Conclusosi l’intervento di Mario Magno ha preso la parola Wanda Ferro che si è detta emozionata per la tanta gente presente in sala. “È doveroso – ha detto – sottolineare l’importanza di mandare in consiglio regionale uomini capaci che vedono l’impegno come un’arte e che hanno la capacità di rimanere con le mani pulite. Noi abbiamo solo tre liste, mentre Oliverio ne ha ben otto, ma le nostre sono competitive composte da uomini che hanno dimostrato di avere esperienza e conoscenza. Oliverio ha voluto essere la vera continuità dell’ultimo governo regionale parlando di rinnovamento ma includendo all’interno delle sue otto liste il 50ennio della politica calabrese. Questi sono uomini che per anni hanno avuto la possibilità in vari enti di cambiare la storia della nostra terra e non lo hanno fatto. Nell’ultimo periodo si è presentato il problema di NCD ed UDC, ciò ha dato vita ad un’asta, ad un vero e proprio mercatino politico che ha trovato una porta sbattuta in faccia”.
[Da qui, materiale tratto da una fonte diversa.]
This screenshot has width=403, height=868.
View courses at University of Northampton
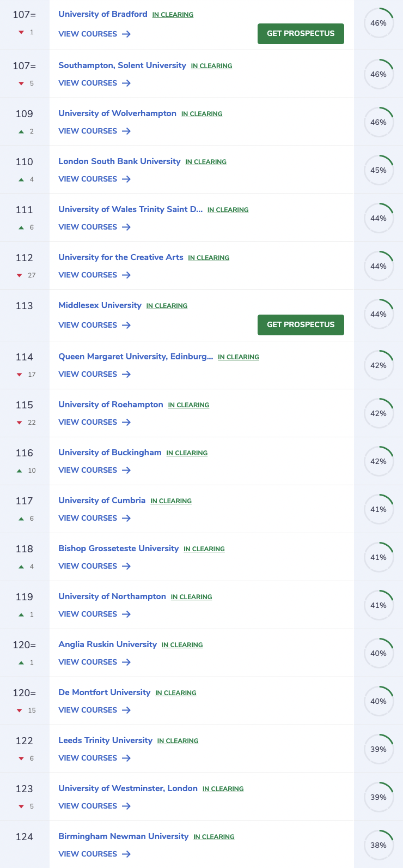[88, 614]
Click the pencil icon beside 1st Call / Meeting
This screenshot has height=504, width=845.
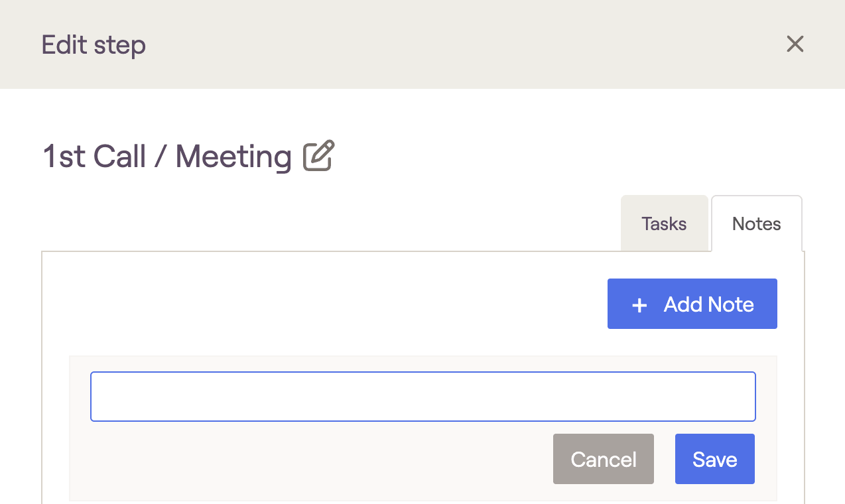[x=319, y=157]
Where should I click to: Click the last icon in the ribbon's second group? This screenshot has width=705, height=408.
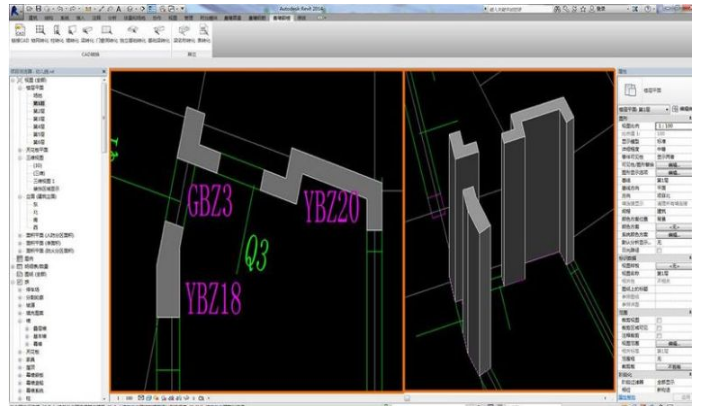pyautogui.click(x=204, y=34)
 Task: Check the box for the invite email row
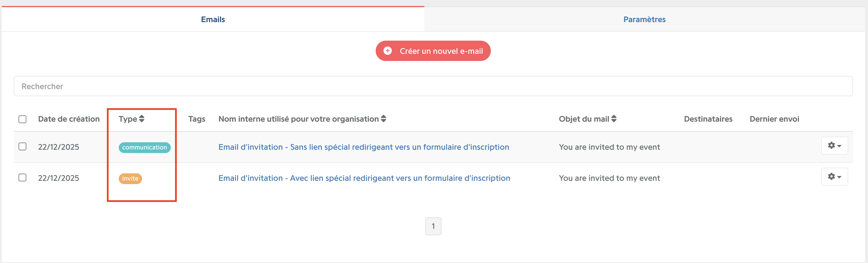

La Ferro ha parlato di Lamezia Terme definendola un “territorio strategico per centralità e sviluppo” ed ha espresso la volontà di voler rimanere sempre con i piedi per terra “noi governeremo senza sentirci onnipotenti perché ciò che conta è divenire persone di valore e non potenti”. La candidata alla presidenza della regione Calabria ha anche parlato di alcuni dei progetti che vorrebbe attuare “attiveremo il mutuo sociale, metteremo in atto la formazione e l’orientamento che creino i giusti profili richiesti nel mercato del lavoro, la sanità diverrà una fabbrica di salute, creeremo delle case di salute”. Wanda Ferro si è rivolta direttamente ai giovani definendoli “l’arma più affilata in grado di uccidere la politica che non ha tenuto conto della meritocrazia. Mi rivolgo anche a coloro che non la pensano come noi cercando di far capire loro che il nostro è un progetto di novità. Capisco e condivido pienamente la sfiducia, il dissenso e la rassegnazione della popolazione nei confronti della politica, ma è a voi che chiedo di fare leva sulla speranza. Noi diventeremo i protagonisti di un progetto di innovazione e combatteremo tutti i “cinghiali” che per troppo tempo non hanno tenuto conto dei valori di civiltà e onesto consenso. Vi chiedo un sacrificio – ha concluso – nei confronti di gente come noi che ama il sole ma che è in grado scatenare le tempeste”.